● **GOAL OF THE EXERCISE**
Please continue the forum thread about sailors and shipboard ice cream from where it stops.

● **PAGE EXCERPT**
★ ★ ★
Yeah I don't know what the ultimate difference in what they serve is, but on (surface) ships both the officers and chiefs have separate places to eat.

In urban legends content, I've heard stories about sailors desperate for fresh food getting surprise port calls after enterprising seamen stole all the ice cream from the chief's mess.

cult_hero
Jul 10, 2001

pygmy tyrant posted:

Yeah I don't know what the ultimate difference in what they serve is, but on (surface) ships both the officers and chiefs have separate places to eat.

In urban legends content, I've heard stories about sailors desperate for fresh food getting surprise port calls after enterprising seamen stole all the ice cream from the chief's mess.

While the Lexington was sinking, the crewmembers grabbed all the ice cream before abandoning ship.

pygmy tyrant
Nov 25, 2005

*not a small business owner

cult_hero posted:

While the Lexington was sinking, the crewmembers grabbed all the ice cream before abandoning ship.

Big if true. Personally I would have prioritized getting my regulation gold earring that you are definitely allowed to wear in uniform if your ship gets sunk.
★ ★ ★
● **DATASET EXTRACT**
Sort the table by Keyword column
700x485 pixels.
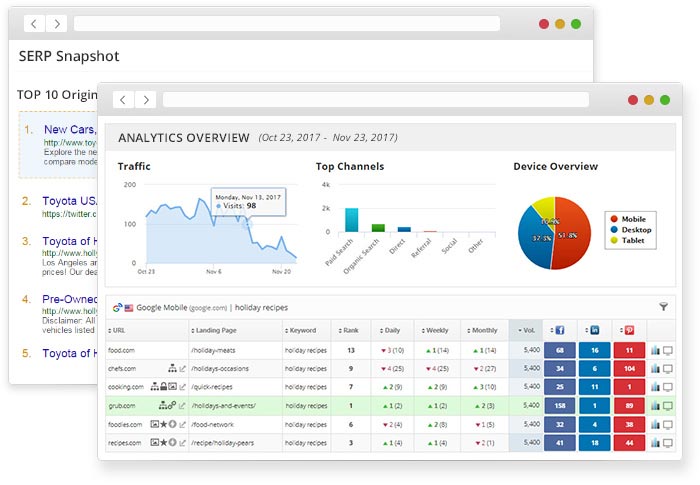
★ ★ ★
● **RESPONSE**
Victor Vermis
Dec 21, 2004


WOKE UP IN THE DESERT AGAIN

Icon Of Sin posted:

You probably landed at a unit with a bunch of pilots or medical staff, they get the better stuff. The food on my fob in Afghanistan was so bad that I voluntarily ate the cheese/veggie omelette MRE :vomarine:

:dafuq:

Victor Vermis
Dec 21, 2004


WOKE UP IN THE DESERT AGAIN
Camp Baharia was Al Anbar's Disney Land. The lake was full of dead political opponents of the Baath party/Saddam's sons.

Juba the Super Sniper lived in one house in every AO that for nonsensical reasons nobody would ever green light for mayhem.

HUMINT teams are the only ones who ever know why anyone is doing anything, and at the same time they are loving clueless and chasing their own farts

Every post everywhere is haunted by dead children.

Marines used (bullshit like video game joysticks mounted on dashboards) to confound remote detonated IEDs just as effectively as the magic sperm-murdering magic-sticks-on-gun-trucks did. Probably true because I question the effectiveness of the latter.

iwentdoodie
Apr 29, 2005

🤗YOU'RE WELCOME🤗

A.o.D. posted:

how is that tolerated by command?

Chiefs mess and officers mess have their own food they don't give a gently caress.

AllenFarnsworthIV
Apr 12, 2021

Wrong Theory posted:

Human torpedoes got me thinking. Is it true 10 digit grid coordinates are only used for in-theatre burials? Like you can't bring the body back so you have to bury them for now and come back later. Wasn't there a goon who was recovering bodies in Vietnam and rolled his ankle or something? Was he using the 10 digit grid coords or were locals just pointing them out? That was a crazy story.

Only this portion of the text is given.